Stories of two-tier justice are back. On Monday, Victoria Thomas Bowen, the model who doused Nigel Farage with milkshake on the Clacton campaign trail earlier this year, received a three-month suspended sentence for assault at Westminster magistrates’ court (plus 120 hours of unpaid work and a compensation order.) Farage was very unhappy: ‘We now live in a country where you can assault a Member of Parliament and not go to prison,’ he said, calling this ‘the latest example of two-tier justice’.
One might think the occasional attack like this showed the political process in rude health
Is he right? The judge who sentenced the assailant, Tan Ikram, is already known for his eclectic sentencing record. At the start of the year he gave a conditional discharge to Palestinian protesters openly glorifying the banned terrorist group Hamas, yet a couple of years earlier imprisoned a policeman for five months for a meme mocking George Floyd. Those whose memories go back five years may also remember that Jeremy Corbyn fared rather better when faced with a similar incident; another judge in the same Westminster court sent a Brexit supporter down for 28 days for having thrown an egg at him when he was electioneering in London.
There is another side to this, however. Consistency aside, do we actually want the kind of clampdown demanded by Farage? True, throwing milkshakes at politicians (or for that matter anyone else) is illegal: it amounts to assault. But there is a respectable case for dealing with such actions either with a good-humoured warning not to do it again, or at the most a fine and an order to pay for cleaning.
A lot of people will cavil at this suggestion. Violence against MPs, they say, can be deadly – witness the murders of Jo Cox and Davis Amess – and must be firmly nipped in the bud. Judge Ikram also expressed a fairly common view that any interference with politicians had to be stamped on because, he said, it threatened ‘not just’ Nigel Farage, but ‘our parliamentary democracy’.
Well, up to a point, Lord Copper. Unfortunately neither of these cavils is very convincing. It’s all very well to say that the liquid thrown at the Reform leader might have been poison, or acid, or something seriously deadly. But the fact remains that it was not. Using this to justify throwing the book at the person who threw something ultimately innocuous is like insisting that we must severely punish anyone slightly over the speed limit to discourage others, and to make the point that driving like Toad of Toad Hall can kill and needs to be stamped out.
Nor, seriously, is it easy to see what Thomas Bowen did as an attack on democracy. We have a long tradition of rambunctious elections: recall the Eatanswill poll in the Pickwick Papers (‘a troubled sea of heads … from whence arose a storm of groans, and shouts, and yells, and hootings that would have done honour to an earthquake’). 19th century would-be politicians expected to have to field anything from an egg to a dead cat: no one suggested that this was in any way undemocratic.

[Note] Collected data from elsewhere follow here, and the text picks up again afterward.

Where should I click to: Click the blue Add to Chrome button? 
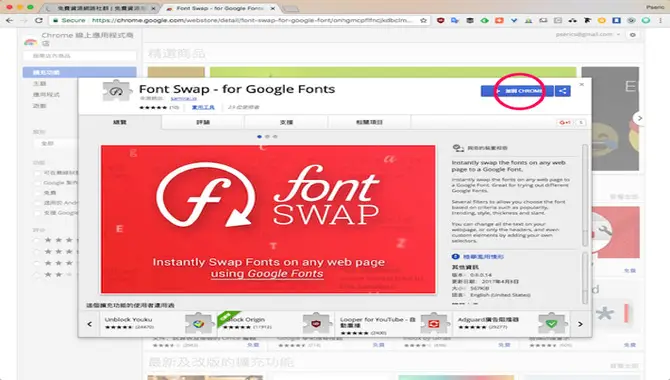pyautogui.click(x=517, y=91)
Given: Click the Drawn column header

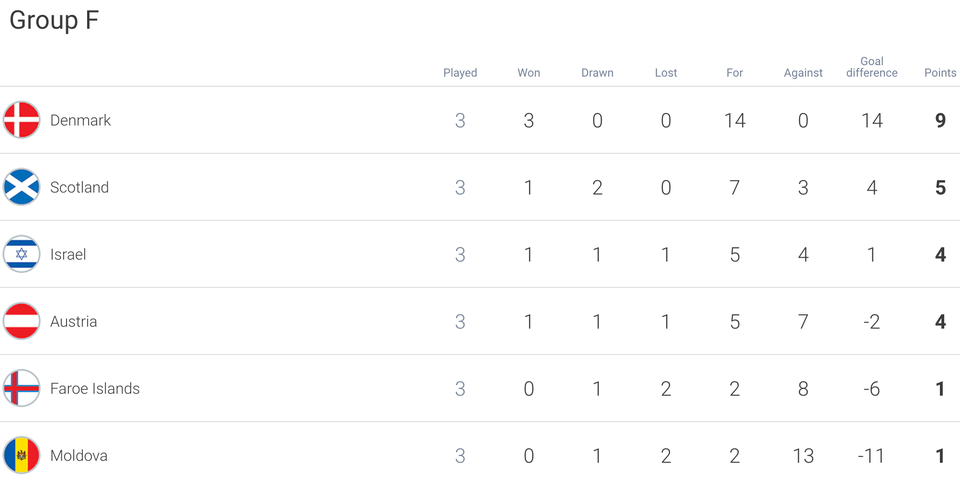Looking at the screenshot, I should point(598,73).
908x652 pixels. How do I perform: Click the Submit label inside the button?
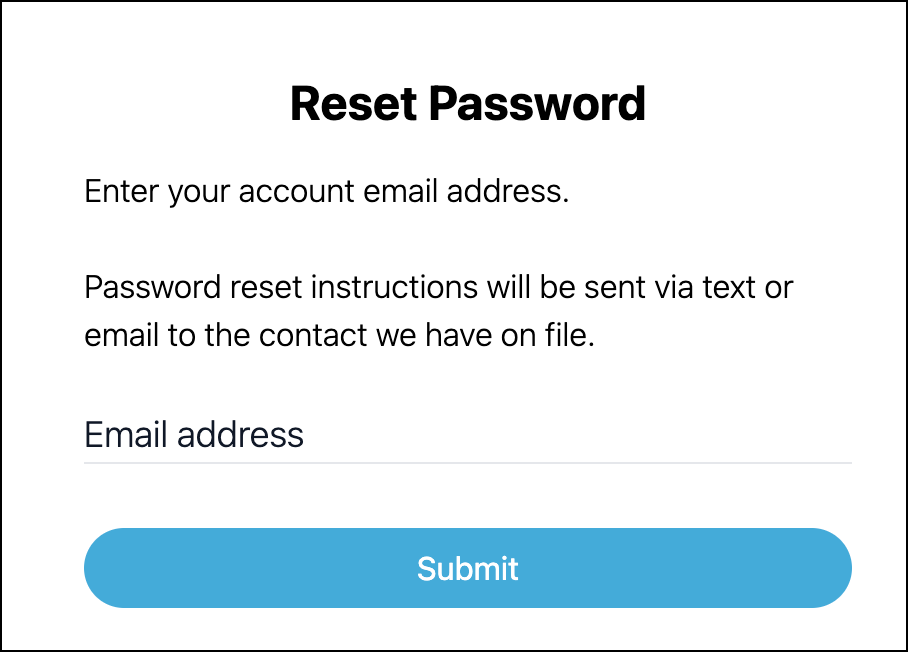tap(467, 568)
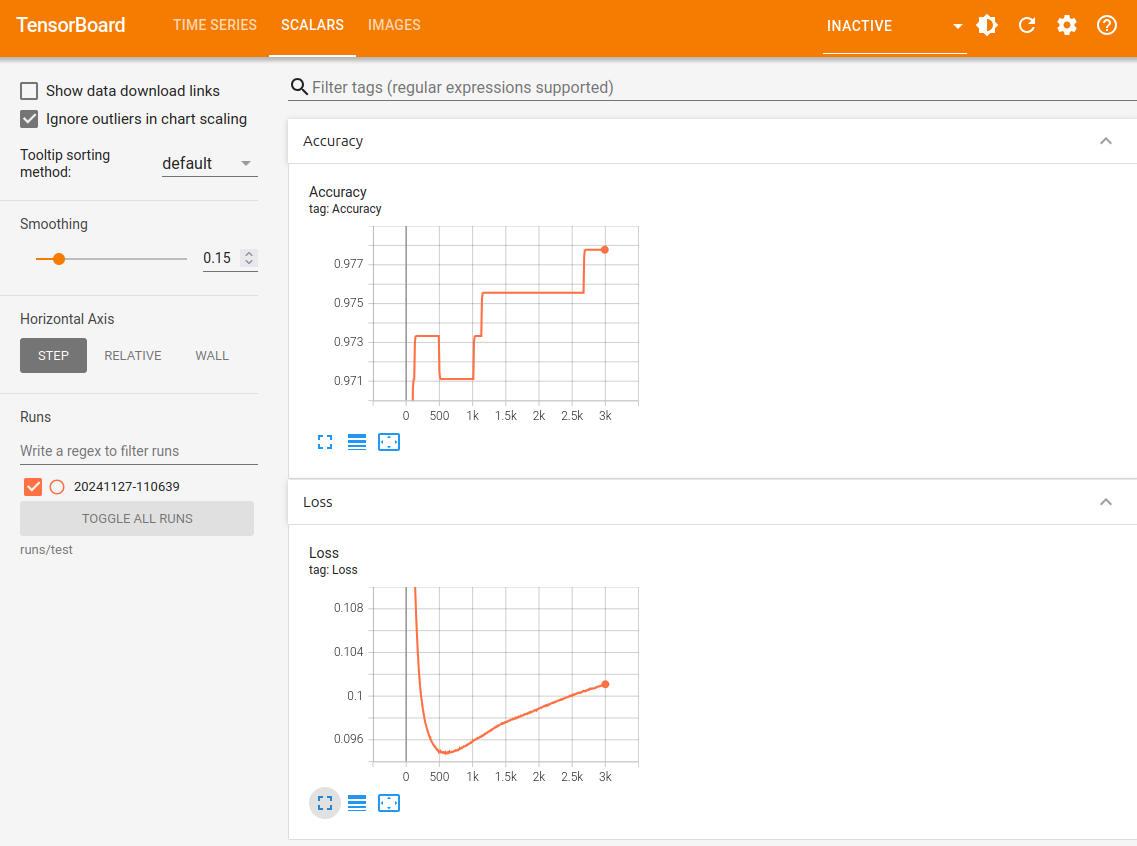This screenshot has width=1137, height=846.
Task: Switch to the Time Series tab
Action: 214,25
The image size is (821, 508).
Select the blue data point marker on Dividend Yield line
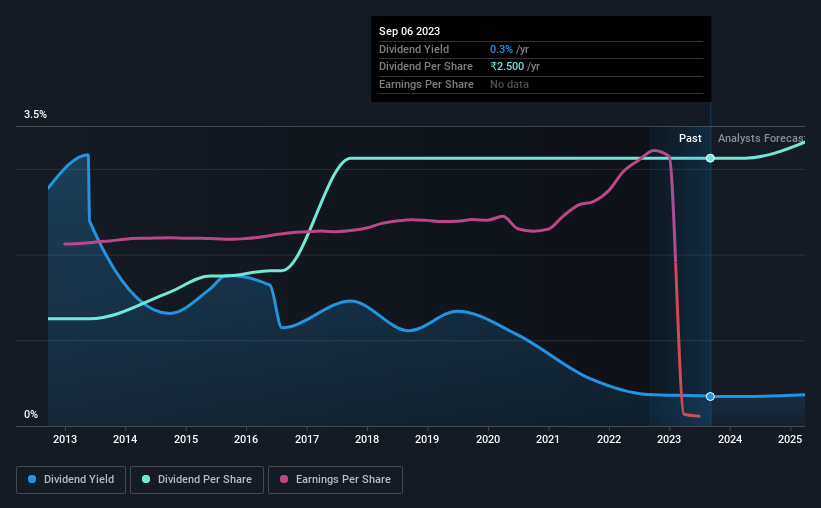(x=710, y=396)

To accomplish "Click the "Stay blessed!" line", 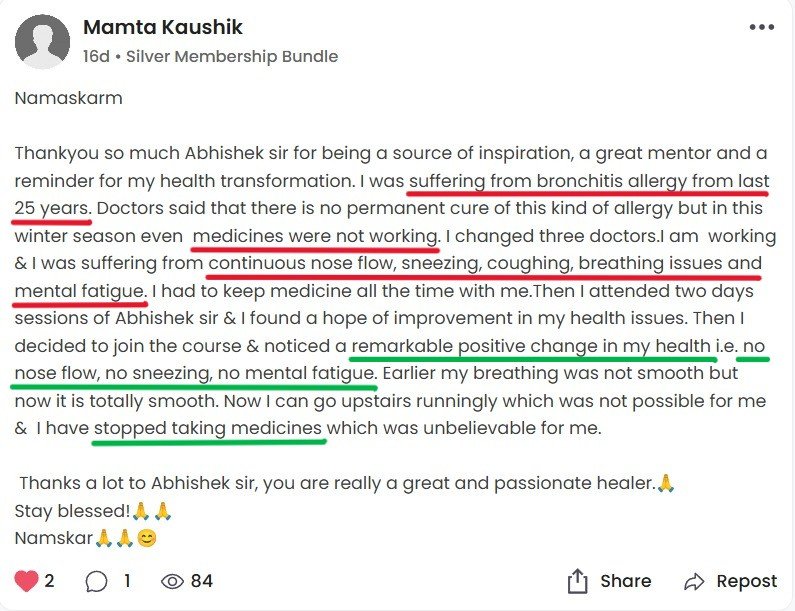I will [x=72, y=510].
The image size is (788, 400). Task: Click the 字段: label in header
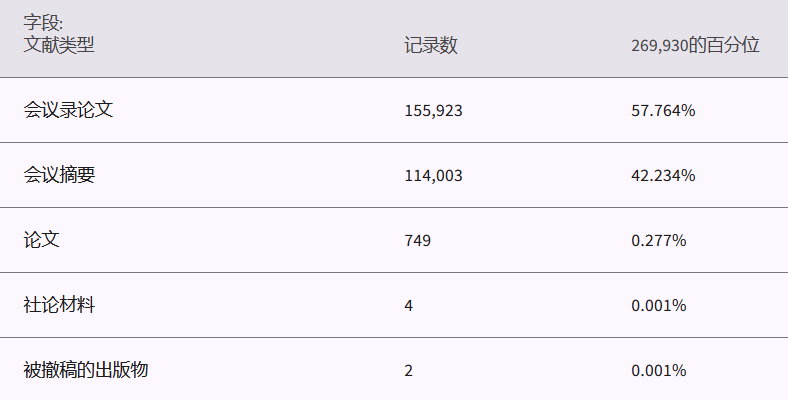pyautogui.click(x=44, y=21)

So too more recently. When a yob threw an egg at John Prescott in 2001 he famously retaliated physically rather than call for prosecutions. In 2009, Lord Mandelson made light of having custard thrown over him by a green activist, and no prosecution ensued: the same thing happened when David Cameron was egged in 2010 on a visit to Cornwall, in 2013 when Ed Miliband suffered a similar fate in South London, and last year when Keir Starmer found himself enveloped in glitter at Brighton. (Starmer, in a rare demonstration of humour, later donated his bespangled jacket to the Jo Cox Foundation to be auctioned.) Actually one might have thought that the occasional attack like this showed not so much democracy on the ropes as the political process in rude health.
Indeed, if one really believes in democracy there is a strong argument that we, and Reform in particular, should take pride in insisting on a seriously radical idea: politicians deserve no better treatment than anyone else. Throwing eggs or rotten fruit at other speakers normally attracts fairly lenient treatment; why should the fact that the victim is running for office make any difference?
Unfortunately, we seem now to be doing exactly the opposite by marking down any attack on a politician, even a relatively minor one, as something calling for wholly exceptional measures. An interesting feature of the Farage case was that although the entire affair happened in Clacton, it did not go to any of the numerous local courts, as it almost certainly would have had the victim been, say, a local hot-gospeller. Instead it was heard at Westminster magistrates’ court, a court semi-officially designated for appearances in terrorism and high profile political trials.
Presumably this was deliberate. If it was, then there may indeed be some two tier-justice being dispensed that we should worry about, though perhaps not quite the kind that so concerns Nigel Farage.